-- Begin Text provided --

Shortly after moving to Heidelberg, Germany, my girlfriend, Julia,  and I decided we wanted to volunteer in our free time. This was in 2014, before the so-called “refugee crisis”, but there were still many refugees in Germany at that point in time. I often think about how I can maximize my “good” output, and decided that helping refugees, especially children, with their integration into Germany society would be among the most effective uses of my time. 1)I think the most effective cause, to which one can contribute, is vegetarianism/veganism. There are many reasons for this: 1) Billions of animals are killed each year, most under terrible conditions. Since we know many of the animals we are talking about feel pain and enjoy experiences as we do, and that we do not need meat to survive, this is morally wrong and unjustifiable. 2) It takes more resources to feed animals than we get from the animal itself, contributing to hunger issues as well as water issues, since more water is required as well. 3) Meat production contributes more to global warming than cars do, so cutting down on meat would have a sizable, positive impact on one of the world’s other largest problems. I plan to discuss this issue in more depth in another post.

Julia and I went to the Asylarbeitskreis, an organization that helps refugees and explained we would help in any capacity we could, but that specifically we could be helpful in teaching children German or English, helping them with their school work, or providing after school supervision. If that was not available, we could do something else, too. The woman at the office said it sounded great, and she would contact us in a few days. Much to our surprise, we received an email a few days later saying that there was room for our (free!) help.

I went to next to Obdach e.V., a local homeless organization. Homelessness has always been a social problem that I could not wrap my head around. How could it be that in super rich societies like the United States and Germany that such a problem could exist? In Heidelberg, there are many homeless people, who are on the street every single day. There is one man with one leg who drags himself up and down the street with his hands for more than a full work day of hours and asks for change. I wanted to investigate how this could be and to help tackle this problem, so, I offered my services. I was accepted, although I was told they had no need at the time. I could visit a man who was in social housing and keep him company, if I wanted. I was not excited by the idea, as I thought I could have a much bigger effect, but I said yes. I was warned many times that the man was very strange and could not speak clearly, and I was told she understood if I did not want to meet him again. When I met with the man, it was even worse than she said: the man was drunk, smelled like it, could not speak clearly at all, repeated himself, and after our meeting called me 70 times in a row. I told the woman at Obdach that I did not want to meet him again and she understood.

-- End Text provided --
-- Begin Material --

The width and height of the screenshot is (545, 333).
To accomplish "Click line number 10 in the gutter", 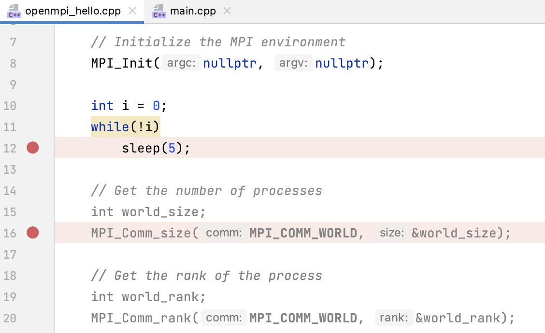I will click(x=10, y=106).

-- End Material --

Exercise tasks:
(1) Answer these questions using the post on volunteering in Heidelberg:
(a) In what year did the writer and Julia decide to volunteer?
(b) What organization helping refugees did the writer and Julia visit?
(c) How many times in a row did the man call the writer after their meeting?
(2) Please write out the post on volunteering in Heidelberg from "Julia and I" to "our (free!) help.", and swap "email" for "letter".
The data is not needed.

Solution set:
(1)
(a) 2014
(b) The Asylarbeitskreis
(c) 70 times

(2)
Julia and I went to the Asylarbeitskreis, an organization that helps refugees and explained we would help in any capacity we could, but that specifically we could be helpful in teaching children German or English, helping them with their school work, or providing after school supervision. If that was not available, we could do something else, too. The woman at the office said it sounded great, and she would contact us in a few days. Much to our surprise, we received an letter a few days later saying that there was room for our (free!) help.